## Instructions to follow
For each entry below, please return its exact wording and leave out any picture.

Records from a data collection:
——

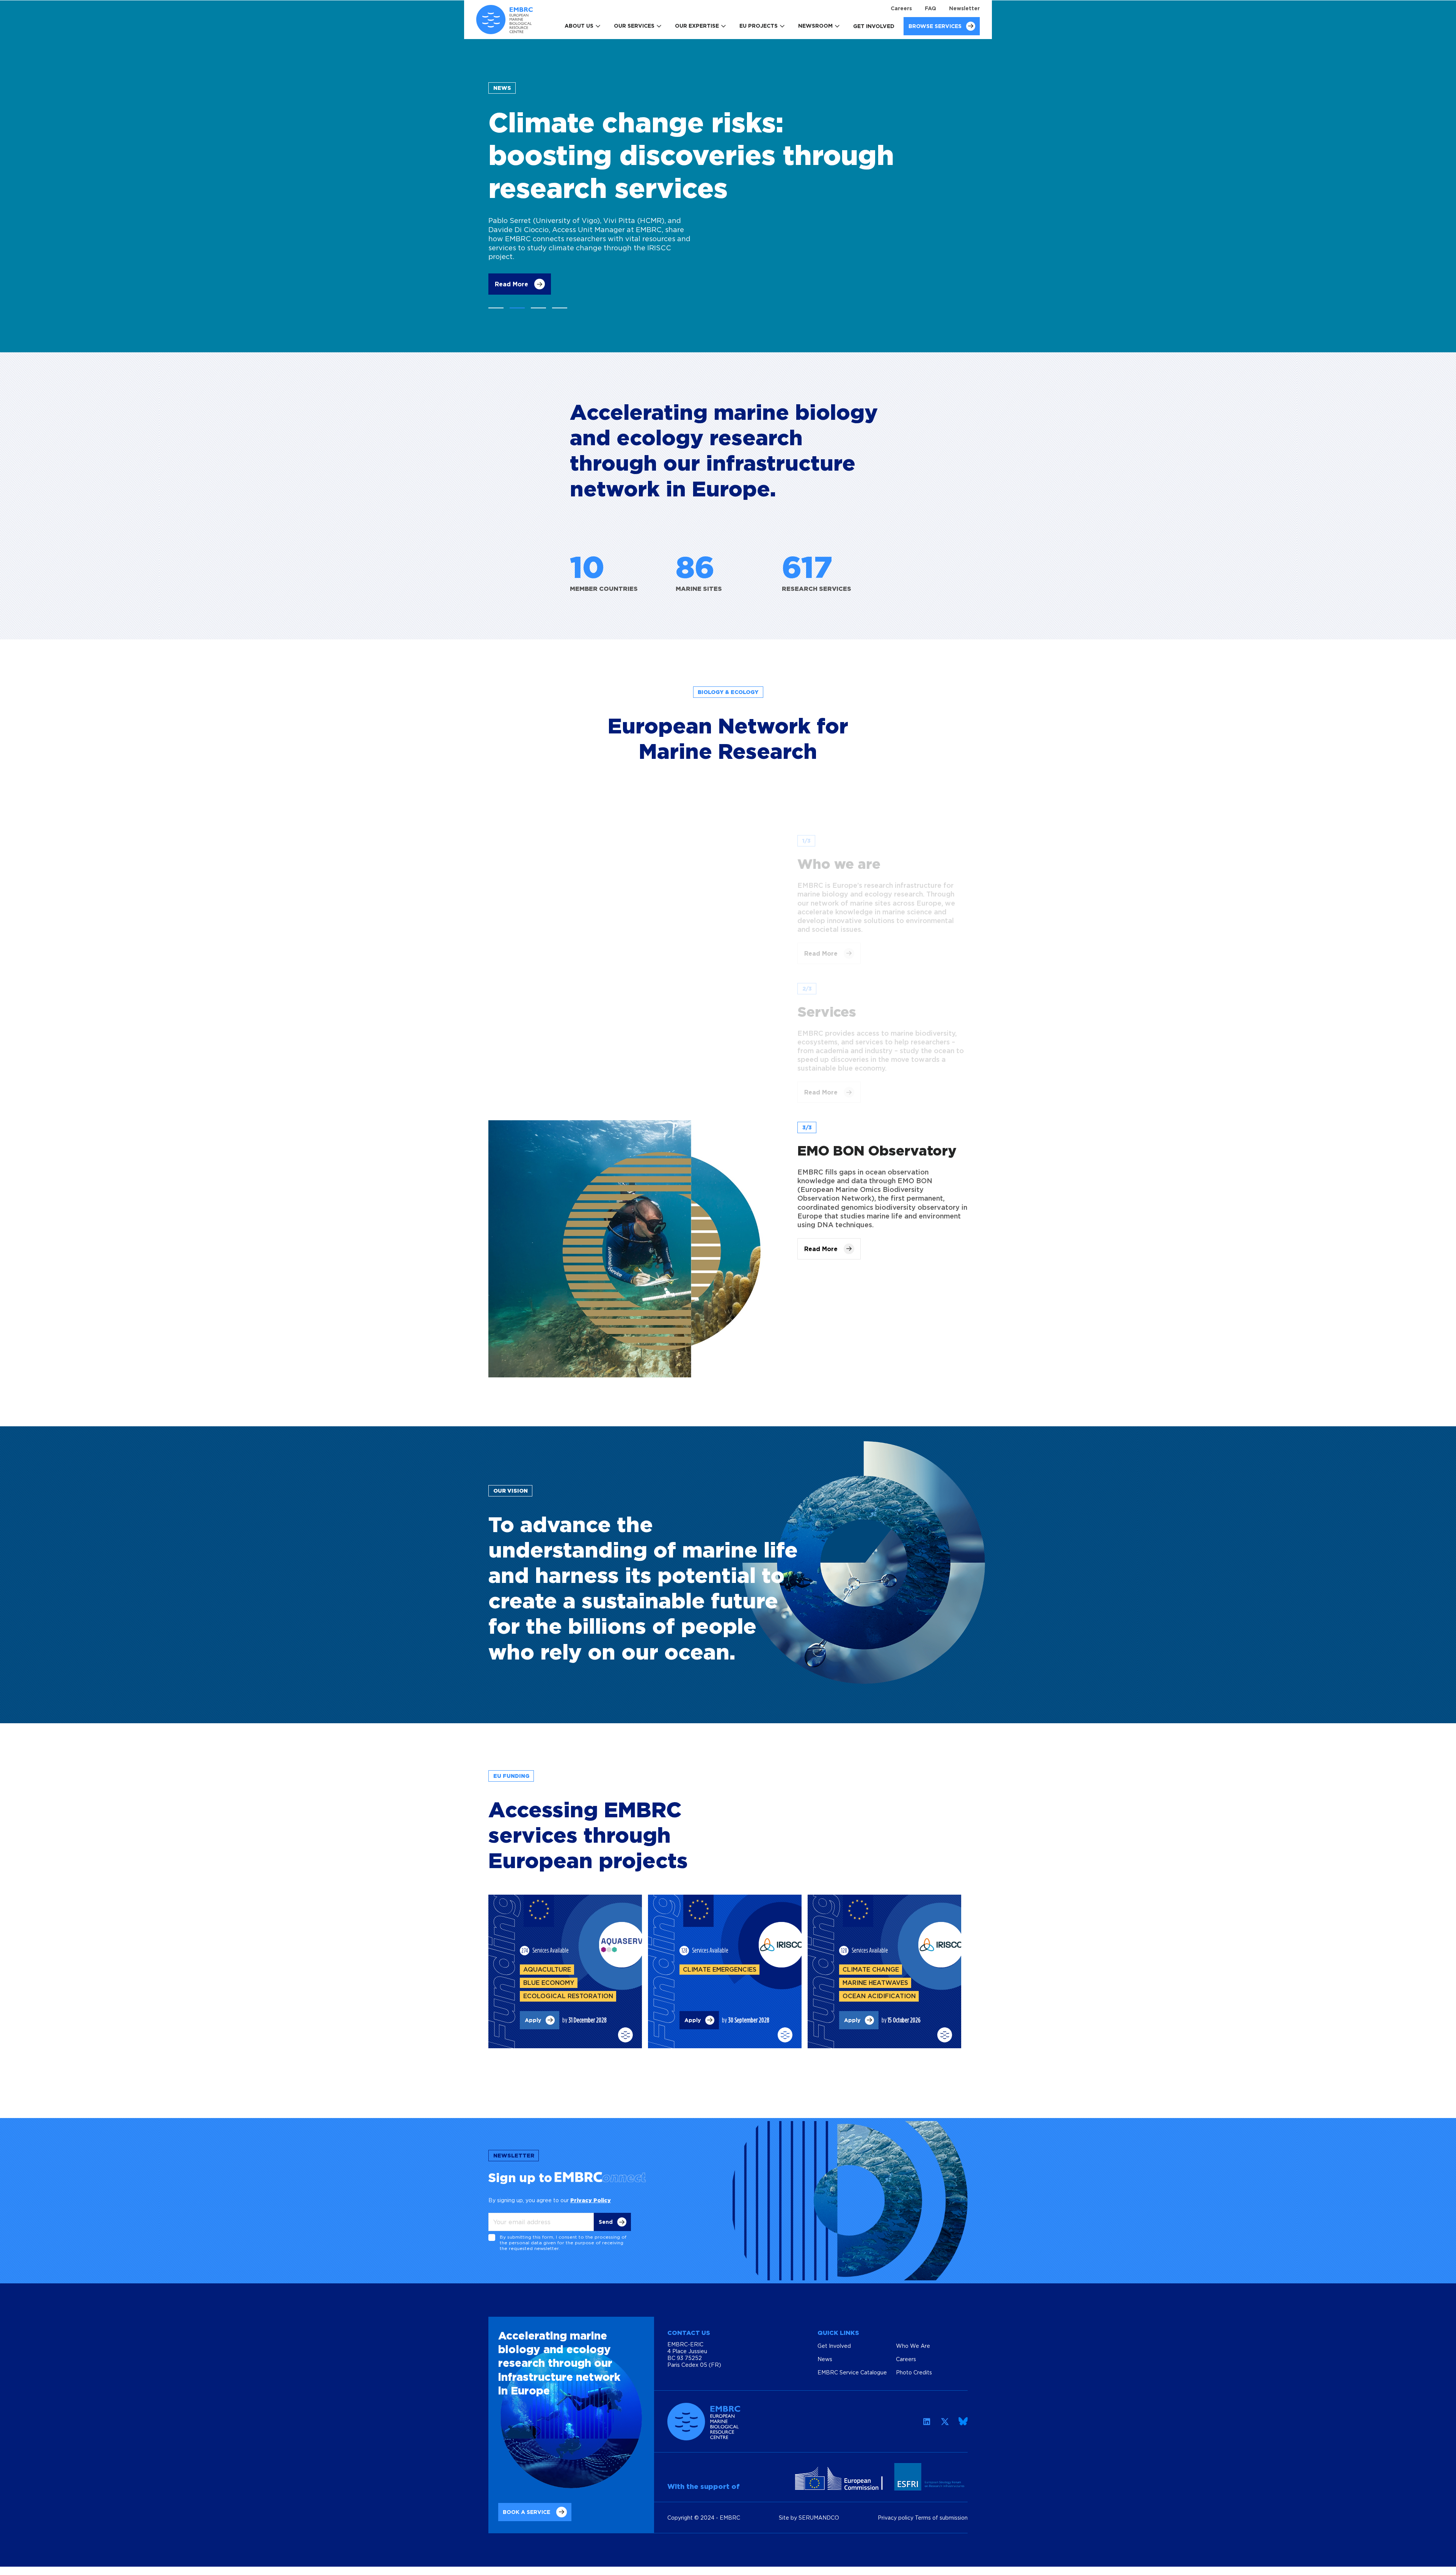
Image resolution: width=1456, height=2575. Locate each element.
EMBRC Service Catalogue (852, 2363)
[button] (496, 298)
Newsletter (964, 8)
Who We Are (913, 2336)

——

## Task response
Image resolution: width=1456, height=2575. Locate each element.
EMBRC Service Catalogue (852, 2363)
[button] (496, 298)
Newsletter (964, 8)
Who We Are (913, 2336)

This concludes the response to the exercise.